#### EXERCISE DIRECTIONS
Apart from the pictures, every entry below must be given again exactly.

Data entries
Start of Block

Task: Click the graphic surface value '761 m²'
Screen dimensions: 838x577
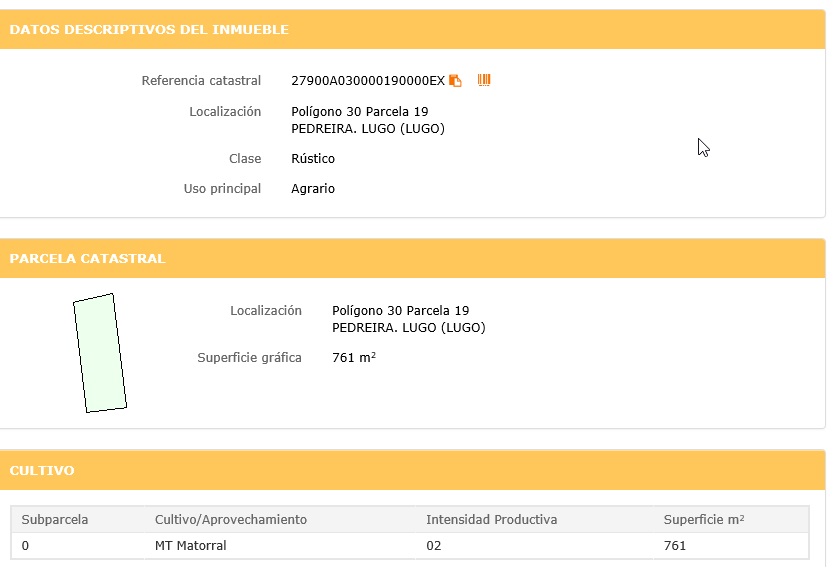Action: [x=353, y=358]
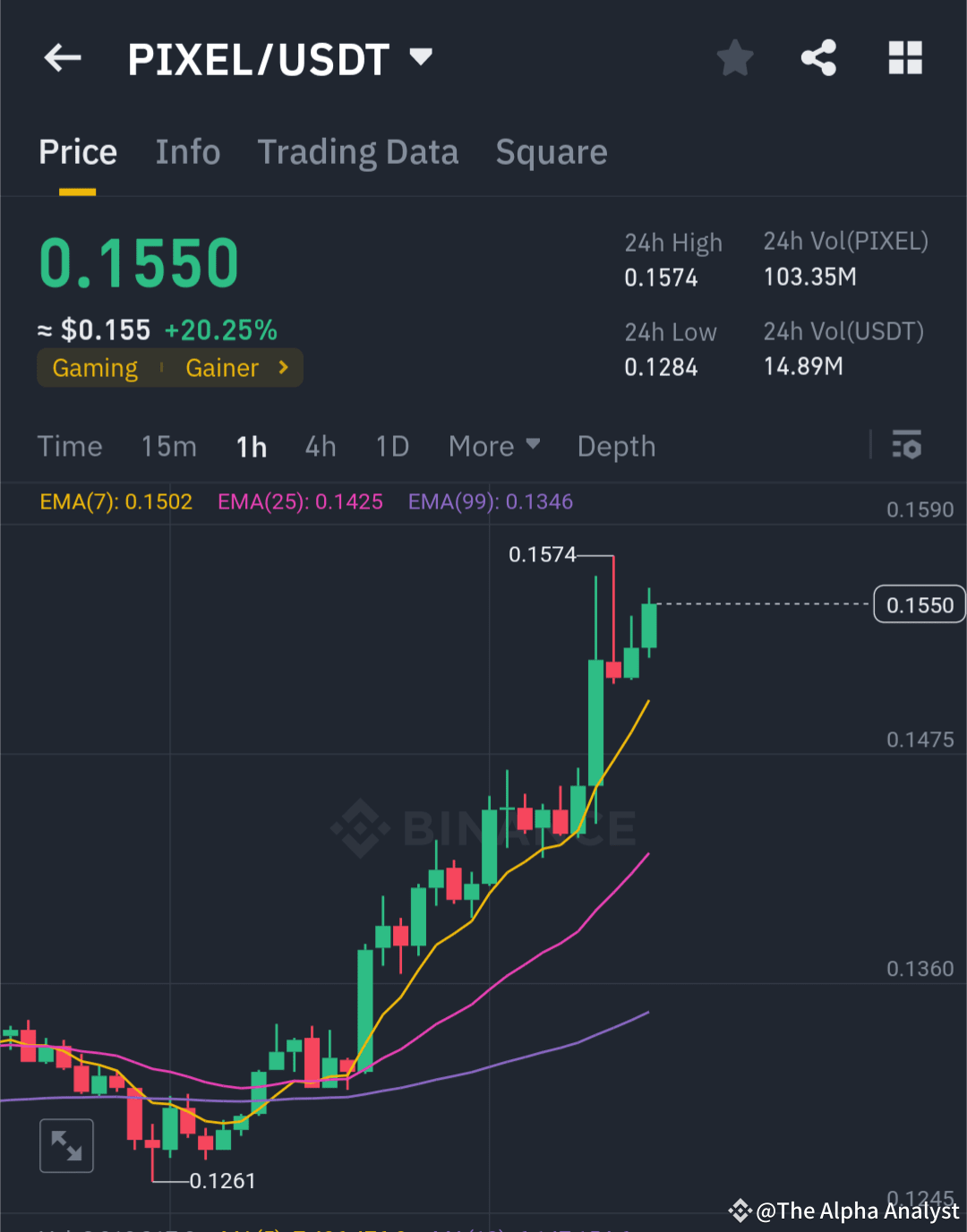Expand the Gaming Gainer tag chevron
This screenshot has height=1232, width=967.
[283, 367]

End of Block

#### RESPONSE
Task: Click the graphic surface value '761 m²'
Screen dimensions: 838x577
Action: [x=353, y=358]
Expand the Gaming Gainer tag chevron
This screenshot has height=1232, width=967.
[283, 367]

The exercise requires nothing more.